Task requirements
Each record beneath this line should be returned exactly as it is.

Exercise input
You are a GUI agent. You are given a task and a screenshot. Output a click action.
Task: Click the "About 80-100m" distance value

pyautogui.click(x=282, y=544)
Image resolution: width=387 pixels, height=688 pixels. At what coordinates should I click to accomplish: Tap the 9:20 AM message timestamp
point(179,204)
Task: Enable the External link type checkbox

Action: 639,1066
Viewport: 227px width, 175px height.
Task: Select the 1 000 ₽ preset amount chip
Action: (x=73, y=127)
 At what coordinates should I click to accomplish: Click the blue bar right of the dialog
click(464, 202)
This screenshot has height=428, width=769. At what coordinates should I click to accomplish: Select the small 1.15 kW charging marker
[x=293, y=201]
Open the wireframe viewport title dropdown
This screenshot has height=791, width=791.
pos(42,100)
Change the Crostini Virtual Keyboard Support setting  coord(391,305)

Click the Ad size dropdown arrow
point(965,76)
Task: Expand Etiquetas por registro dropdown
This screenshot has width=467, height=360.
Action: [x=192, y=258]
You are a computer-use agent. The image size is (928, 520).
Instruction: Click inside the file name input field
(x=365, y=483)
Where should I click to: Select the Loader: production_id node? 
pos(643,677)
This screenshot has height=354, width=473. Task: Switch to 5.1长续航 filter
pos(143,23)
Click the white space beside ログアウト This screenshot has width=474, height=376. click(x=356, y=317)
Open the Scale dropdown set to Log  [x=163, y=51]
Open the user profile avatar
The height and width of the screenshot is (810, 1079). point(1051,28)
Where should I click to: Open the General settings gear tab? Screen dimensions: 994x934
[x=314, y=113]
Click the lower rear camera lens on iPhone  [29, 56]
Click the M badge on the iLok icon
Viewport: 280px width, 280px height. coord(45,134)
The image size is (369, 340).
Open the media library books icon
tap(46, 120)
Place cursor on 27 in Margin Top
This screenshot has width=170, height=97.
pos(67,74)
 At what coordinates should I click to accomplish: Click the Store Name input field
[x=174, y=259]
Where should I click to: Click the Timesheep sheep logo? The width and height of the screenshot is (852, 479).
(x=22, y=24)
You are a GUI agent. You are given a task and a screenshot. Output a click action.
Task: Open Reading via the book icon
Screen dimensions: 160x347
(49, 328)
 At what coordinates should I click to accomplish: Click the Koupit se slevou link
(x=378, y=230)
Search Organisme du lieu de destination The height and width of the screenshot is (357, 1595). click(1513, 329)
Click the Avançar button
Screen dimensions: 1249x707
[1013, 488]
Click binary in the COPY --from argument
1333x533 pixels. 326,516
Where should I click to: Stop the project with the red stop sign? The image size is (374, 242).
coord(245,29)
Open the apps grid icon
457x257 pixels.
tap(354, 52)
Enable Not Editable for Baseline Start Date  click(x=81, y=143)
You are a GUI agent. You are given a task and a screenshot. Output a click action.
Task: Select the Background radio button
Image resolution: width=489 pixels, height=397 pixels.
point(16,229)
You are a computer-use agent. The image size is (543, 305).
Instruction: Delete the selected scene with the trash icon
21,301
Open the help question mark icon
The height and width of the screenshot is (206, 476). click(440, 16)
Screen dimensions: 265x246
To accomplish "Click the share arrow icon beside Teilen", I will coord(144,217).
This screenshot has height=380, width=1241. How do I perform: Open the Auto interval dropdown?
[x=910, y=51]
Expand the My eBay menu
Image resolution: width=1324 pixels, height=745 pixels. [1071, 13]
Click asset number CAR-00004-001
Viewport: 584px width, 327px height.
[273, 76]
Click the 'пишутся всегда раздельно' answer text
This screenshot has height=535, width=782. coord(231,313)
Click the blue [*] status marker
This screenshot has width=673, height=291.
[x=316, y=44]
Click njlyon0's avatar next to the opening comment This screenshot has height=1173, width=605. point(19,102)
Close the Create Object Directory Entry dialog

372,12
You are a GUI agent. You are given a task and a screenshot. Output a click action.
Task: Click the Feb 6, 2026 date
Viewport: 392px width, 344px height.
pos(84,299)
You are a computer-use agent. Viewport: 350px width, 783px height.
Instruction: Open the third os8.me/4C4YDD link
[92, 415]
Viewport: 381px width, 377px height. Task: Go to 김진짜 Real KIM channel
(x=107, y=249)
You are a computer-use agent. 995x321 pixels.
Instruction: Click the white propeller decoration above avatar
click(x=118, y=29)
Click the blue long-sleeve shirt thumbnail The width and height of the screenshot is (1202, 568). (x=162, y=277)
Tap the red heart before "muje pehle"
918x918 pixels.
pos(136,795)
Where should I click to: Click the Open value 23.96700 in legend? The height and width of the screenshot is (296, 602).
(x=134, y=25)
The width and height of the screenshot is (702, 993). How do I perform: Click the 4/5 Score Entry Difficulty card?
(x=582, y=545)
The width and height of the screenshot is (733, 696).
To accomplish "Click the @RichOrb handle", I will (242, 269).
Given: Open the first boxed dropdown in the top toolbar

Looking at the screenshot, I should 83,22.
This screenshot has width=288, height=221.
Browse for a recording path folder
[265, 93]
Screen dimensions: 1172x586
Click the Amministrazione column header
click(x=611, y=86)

Output for this task
You are a GUI agent. You are given a task and a screenshot. Output a click action.
Task: Click the "About 80-100m" distance value

pyautogui.click(x=282, y=544)
Image resolution: width=387 pixels, height=688 pixels. At what coordinates should I click to accomplish: Tap the 9:20 AM message timestamp
point(179,204)
Task: Enable the External link type checkbox

Action: 639,1066
Viewport: 227px width, 175px height.
Task: Select the 1 000 ₽ preset amount chip
Action: (x=73, y=127)
 At what coordinates should I click to accomplish: Click the blue bar right of the dialog
click(464, 202)
This screenshot has height=428, width=769. At what coordinates should I click to accomplish: Select the small 1.15 kW charging marker
[x=293, y=201]
Open the wireframe viewport title dropdown
This screenshot has height=791, width=791.
pos(42,100)
Change the Crostini Virtual Keyboard Support setting  coord(391,305)

Click the Ad size dropdown arrow
point(965,76)
Task: Expand Etiquetas por registro dropdown
This screenshot has width=467, height=360.
Action: [x=192, y=258]
You are a computer-use agent. The image size is (928, 520).
Instruction: Click inside the file name input field
(x=365, y=483)
Where should I click to: Select the Loader: production_id node? 
pos(643,677)
This screenshot has height=354, width=473. Task: Switch to 5.1长续航 filter
pos(143,23)
Click the white space beside ログアウト This screenshot has width=474, height=376. click(x=356, y=317)
Open the Scale dropdown set to Log  [x=163, y=51]
Open the user profile avatar
The height and width of the screenshot is (810, 1079). point(1051,28)
Where should I click to: Open the General settings gear tab? Screen dimensions: 994x934
[x=314, y=113]
Click the lower rear camera lens on iPhone  [29, 56]
Click the M badge on the iLok icon
Viewport: 280px width, 280px height. coord(45,134)
The image size is (369, 340).
Open the media library books icon
tap(46, 120)
Place cursor on 27 in Margin Top
This screenshot has width=170, height=97.
pos(67,74)
 At what coordinates should I click to accomplish: Click the Store Name input field
[x=174, y=259]
Where should I click to: Click the Timesheep sheep logo? The width and height of the screenshot is (852, 479).
(x=22, y=24)
You are a GUI agent. You are given a task and a screenshot. Output a click action.
Task: Open Reading via the book icon
Screen dimensions: 160x347
(49, 328)
 At what coordinates should I click to accomplish: Click the Koupit se slevou link
(x=378, y=230)
Search Organisme du lieu de destination The height and width of the screenshot is (357, 1595). click(1513, 329)
Click the Avançar button
Screen dimensions: 1249x707
[1013, 488]
Click binary in the COPY --from argument
1333x533 pixels. 326,516
Where should I click to: Stop the project with the red stop sign? The image size is (374, 242).
coord(245,29)
Open the apps grid icon
457x257 pixels.
tap(354, 52)
Enable Not Editable for Baseline Start Date  click(x=81, y=143)
You are a GUI agent. You are given a task and a screenshot. Output a click action.
Task: Select the Background radio button
Image resolution: width=489 pixels, height=397 pixels.
point(16,229)
You are a computer-use agent. The image size is (543, 305).
Instruction: Delete the selected scene with the trash icon
21,301
Open the help question mark icon
The height and width of the screenshot is (206, 476). click(440, 16)
Screen dimensions: 265x246
To accomplish "Click the share arrow icon beside Teilen", I will coord(144,217).
This screenshot has height=380, width=1241. How do I perform: Open the Auto interval dropdown?
[x=910, y=51]
Expand the My eBay menu
Image resolution: width=1324 pixels, height=745 pixels. [1071, 13]
Click asset number CAR-00004-001
Viewport: 584px width, 327px height.
[273, 76]
Click the 'пишутся всегда раздельно' answer text
This screenshot has height=535, width=782. coord(231,313)
Click the blue [*] status marker
This screenshot has width=673, height=291.
[x=316, y=44]
Click njlyon0's avatar next to the opening comment This screenshot has height=1173, width=605. point(19,102)
Close the Create Object Directory Entry dialog

372,12
You are a GUI agent. You are given a task and a screenshot. Output a click action.
Task: Click the Feb 6, 2026 date
Viewport: 392px width, 344px height.
pos(84,299)
You are a computer-use agent. Viewport: 350px width, 783px height.
Instruction: Open the third os8.me/4C4YDD link
[92, 415]
Viewport: 381px width, 377px height. Task: Go to 김진짜 Real KIM channel
(x=107, y=249)
You are a computer-use agent. 995x321 pixels.
Instruction: Click the white propeller decoration above avatar
click(x=118, y=29)
Click the blue long-sleeve shirt thumbnail The width and height of the screenshot is (1202, 568). (x=162, y=277)
Tap the red heart before "muje pehle"
918x918 pixels.
pos(136,795)
Where should I click to: Click the Open value 23.96700 in legend? The height and width of the screenshot is (296, 602).
(x=134, y=25)
The width and height of the screenshot is (702, 993). How do I perform: Click the 4/5 Score Entry Difficulty card?
(x=582, y=545)
The width and height of the screenshot is (733, 696).
To accomplish "Click the @RichOrb handle", I will (242, 269).
Given: Open the first boxed dropdown in the top toolbar

Looking at the screenshot, I should 83,22.
This screenshot has width=288, height=221.
Browse for a recording path folder
[265, 93]
Screen dimensions: 1172x586
Click the Amministrazione column header
click(x=611, y=86)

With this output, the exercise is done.